Ce rapport obtint un assez grand succès pour que, malgré les divergences d'opinions et de partis qui régnaient dans l'assemblée, le projet de Barnave fût adopté sans donner lieu à aucune discussion, soit à cause de la sagesse qui en avait dicté les principes, soit par une prudente circonspection de la part de l'assemblée, afin d'éviter les convulsions violentes que l'examen de questions si délicates pouvait soulever.

L'assemblée décréta ensuite une instruction, également rédigée par Barnave, pour faciliter l'exécution du décret qu'elle venait de rendre.

Après avoir adopté les précautions nécessaires au rétablissement de la paix dans les colonies, l'assemblée s'occupa de la suppression des prisons d'état. La même prudence qui lui avait fait craindre de bouleverser les fortunes particulières, de détruire les relations commerciales et le travail qu'elles alimentaient, et surtout de compromettre la vie des colons, par l'application de principes qui exigent un certain degré de civilisation pour être salutaires, l'engagea à faire examiner

avec soin les causes des diverses arrestations qui avaient eu lieu précédemment. En effet, on trouvait confondus dans les prisons d'état, parmi d'innocentes victimes des vengeances ministérielles, un grand nombre d'hommes dont l'élargissement aurait eu des dangers pour la société. Quoiqu'ils n'eussent pas été punis légalement, ces prisonniers n'en étaient pas moins criminels; mais, appartenant à des familles privilégiées, par suite d'un abus déplorable, qui avait pour prétexte de sauver ce qu'on appelait l'honneur des familles, on les avait ainsi soustraits à l'éclat d'une condamnation juridique. C'était pour rétablir les règles de la justice et garantir les droits des citoyens, qu'avait été institué le comité des lettres de cachet, dont le comte de Castellane présenta le travail.

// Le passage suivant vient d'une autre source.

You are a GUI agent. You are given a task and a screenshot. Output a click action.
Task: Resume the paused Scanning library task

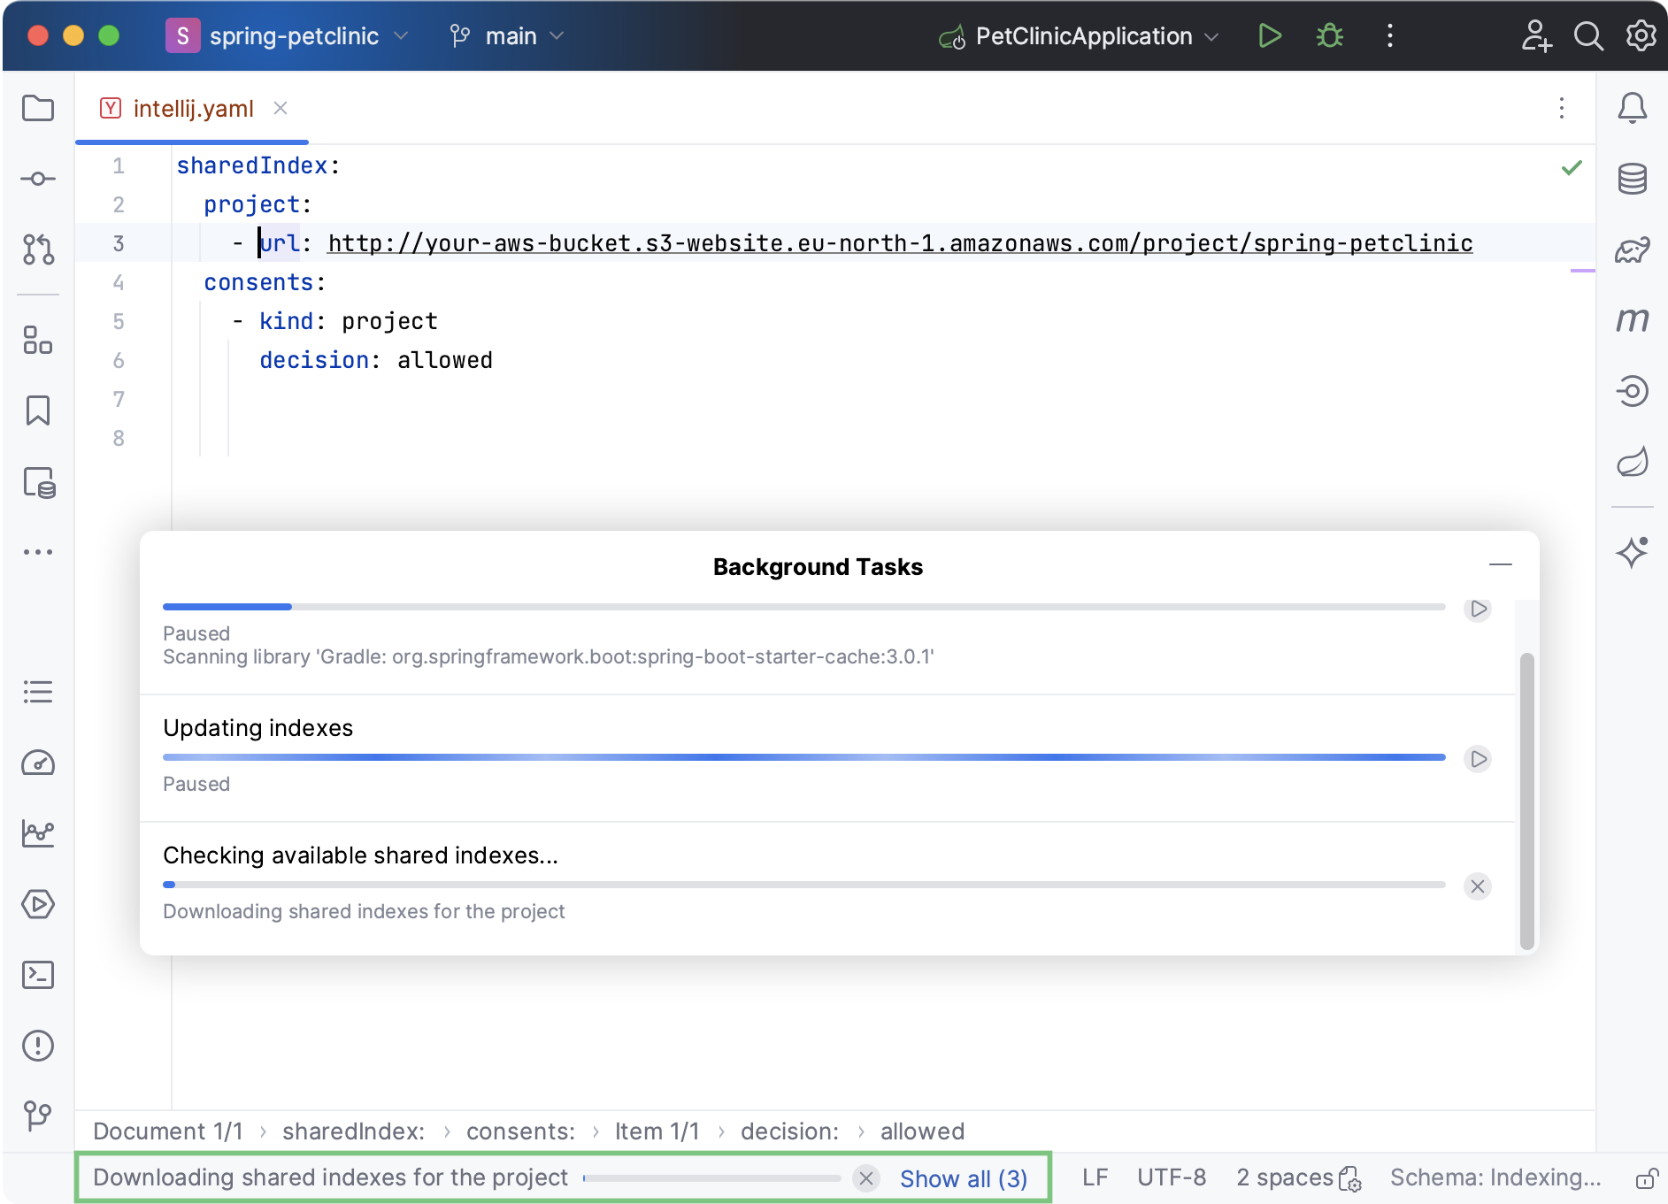(1477, 609)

Après avoir fait sentir combien il importait à la sûreté publique de prendre de sages précautions avant d'ouvrir les prisons d'état, le rapporteur proposa d'établir une distinction entre les détenus qui, n'ayant point été accusés juridiquement, devaient être mis sur-le-champ en liberté, et ceux qui avaient été renfermés soit pour cause de folie, soit à la réquisition de leurs familles qui avaient obtenu le privilége de les soustraire à des jugemens réguliers. Des prisonniers de ces deux dernières classes, les uns devaient être envoyés dans des maisons de santé, afin d'y rece

voir les soins que leur position réclamait; les autres devaient encore rester enfermés, jusqu'à ce que la justice eût statué sur leur culpabilité et sur la peine affectée à leur délit. M. de Castellane termina son rapport par des considérations sur le régime convenable aux maisons de correction, dont la raison et l'humanité ordonnaient, disait-il, que l'administration ne ressemblât en rien à celle des maisons de détention établies sous un gouvernement arbitraire.

Le duc de Lévis ouvrit ensuite la discussion: « Si les prisons d'état renfermaient seulement l'espèce de détenus que leur nom indique, le parti à prendre ne serait pas embarrassant; mais il se trouve, par un hasard bien singulier, que dans toutes les prisons d'état il n'y a pas un seul prisonnier d'état; et cependant, quoiqu'il n'y ait pas eu de lettres de cachet lancées depuis six mois, beaucoup de prisonniers sont encore détenus par des ordres arbitraires. Ces individus doivent être divisés en quatre classes.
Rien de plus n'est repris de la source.